**THE TASK**
Retype the records in full, and please keep the pictures out of the copy.

**RECORD EXTRACTS**
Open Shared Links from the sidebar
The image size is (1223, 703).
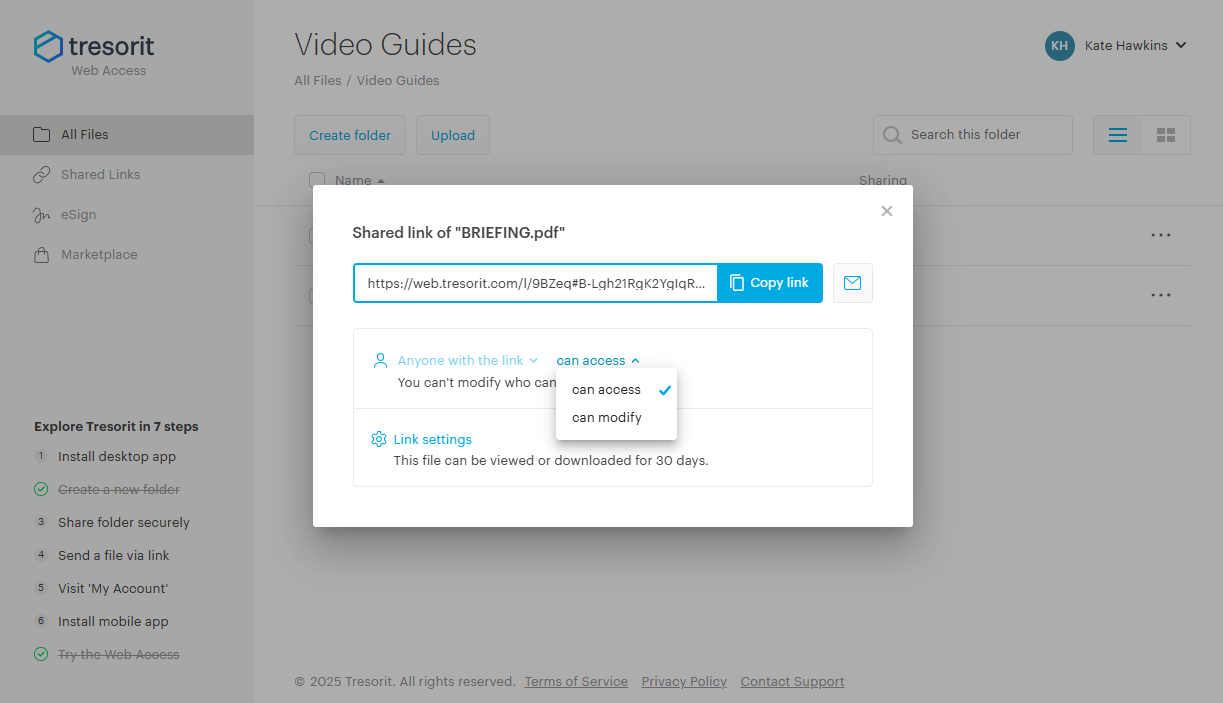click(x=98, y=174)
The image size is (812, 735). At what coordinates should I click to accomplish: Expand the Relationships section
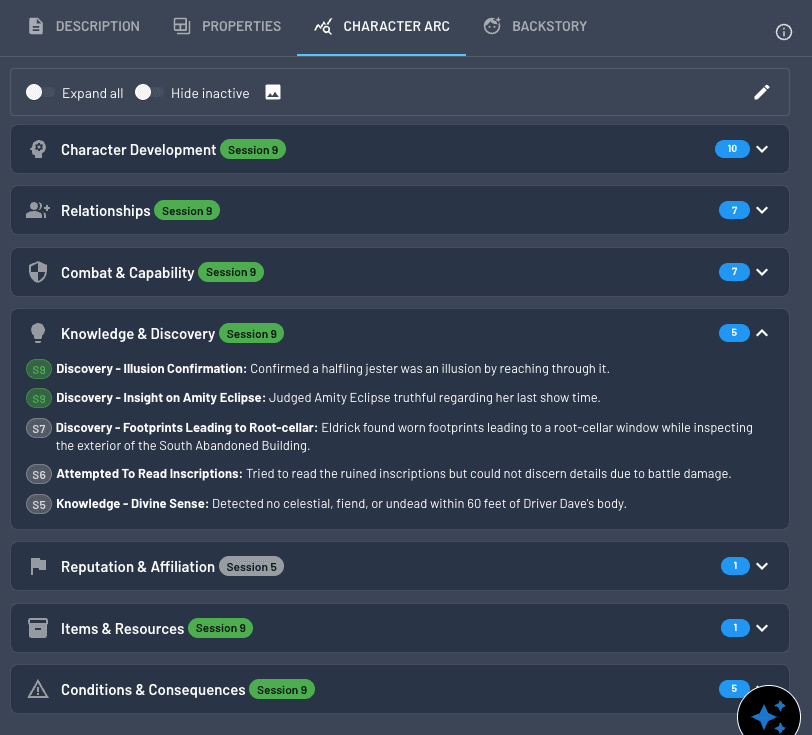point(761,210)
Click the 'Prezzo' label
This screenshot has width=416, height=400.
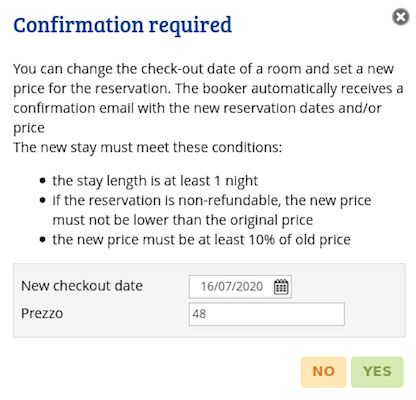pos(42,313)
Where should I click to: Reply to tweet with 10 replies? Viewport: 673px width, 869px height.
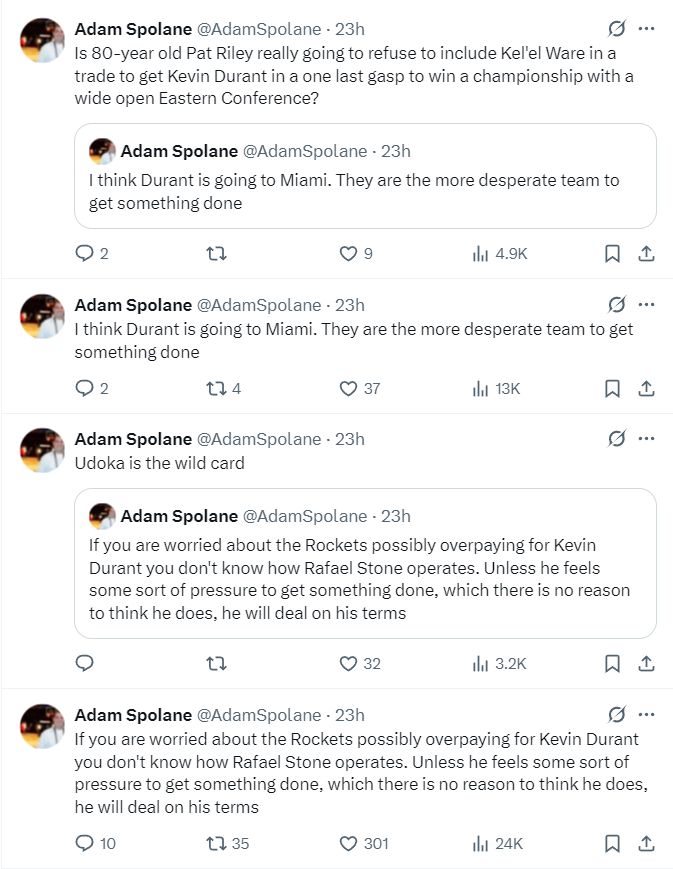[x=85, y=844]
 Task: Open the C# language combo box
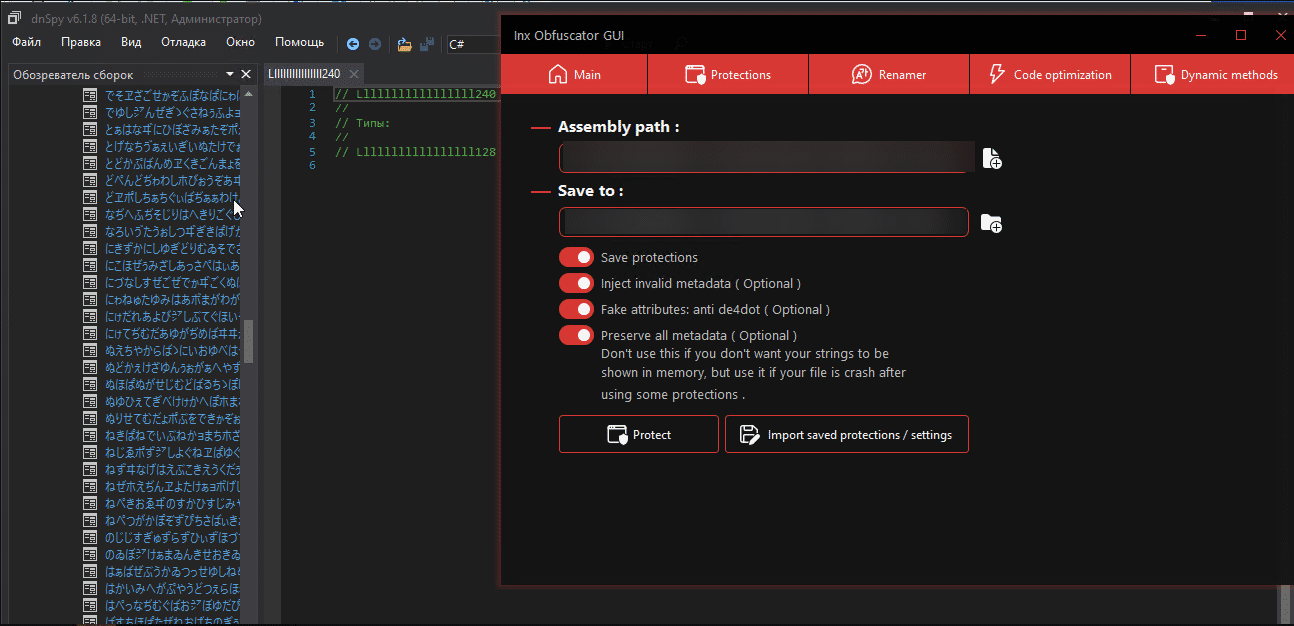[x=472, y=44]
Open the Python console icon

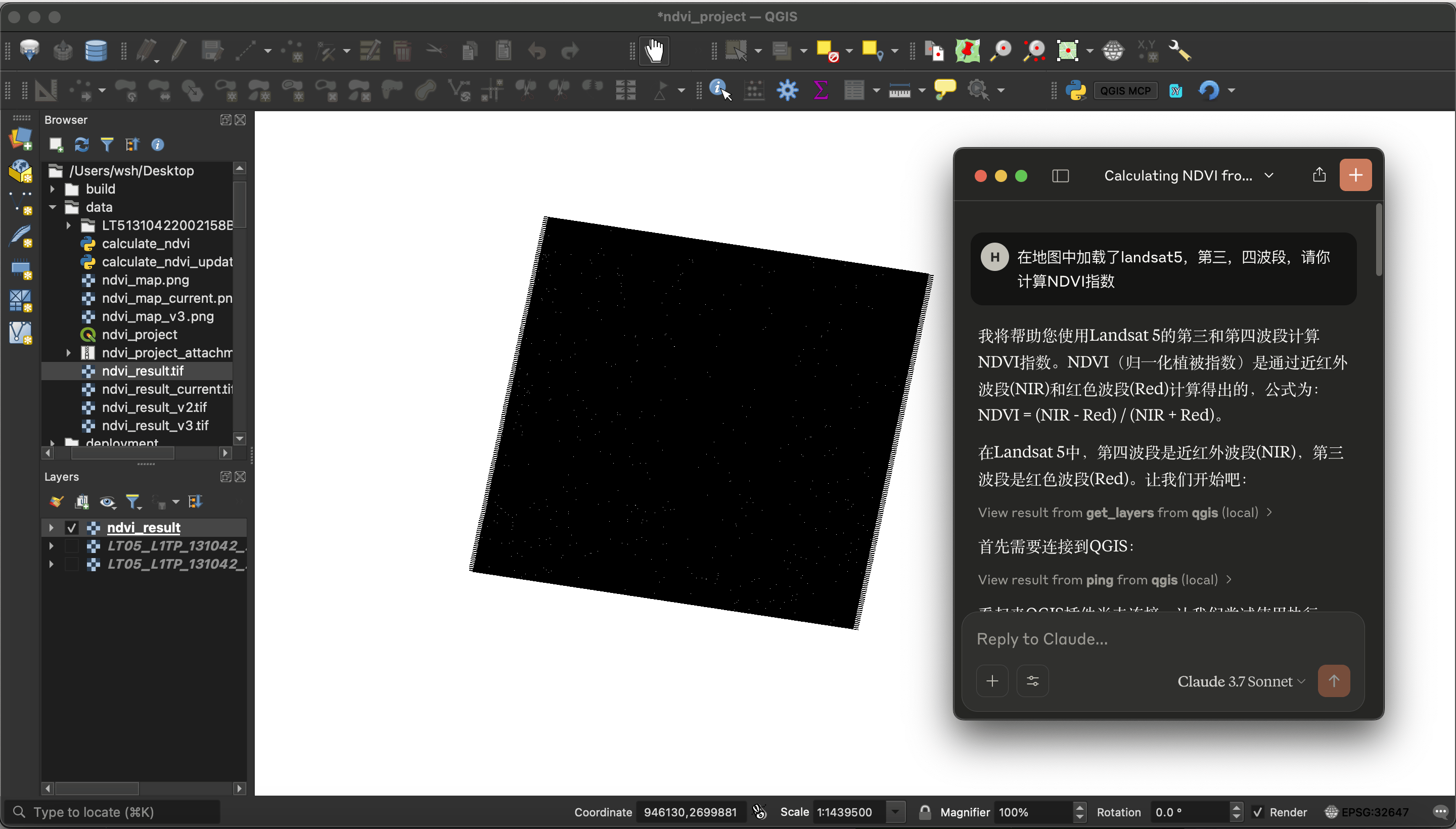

**RESULT**
Open Shared Links from the sidebar
The image size is (1223, 703).
click(x=98, y=174)
The image size is (812, 735). At what coordinates should I click to accomplish: Expand the Relationships section
point(761,210)
Click the 'Prezzo' label
This screenshot has width=416, height=400.
pos(42,313)
Where should I click to: Reply to tweet with 10 replies? Viewport: 673px width, 869px height.
[x=85, y=844]
 Task: Open the C# language combo box
[x=472, y=44]
Open the Python console icon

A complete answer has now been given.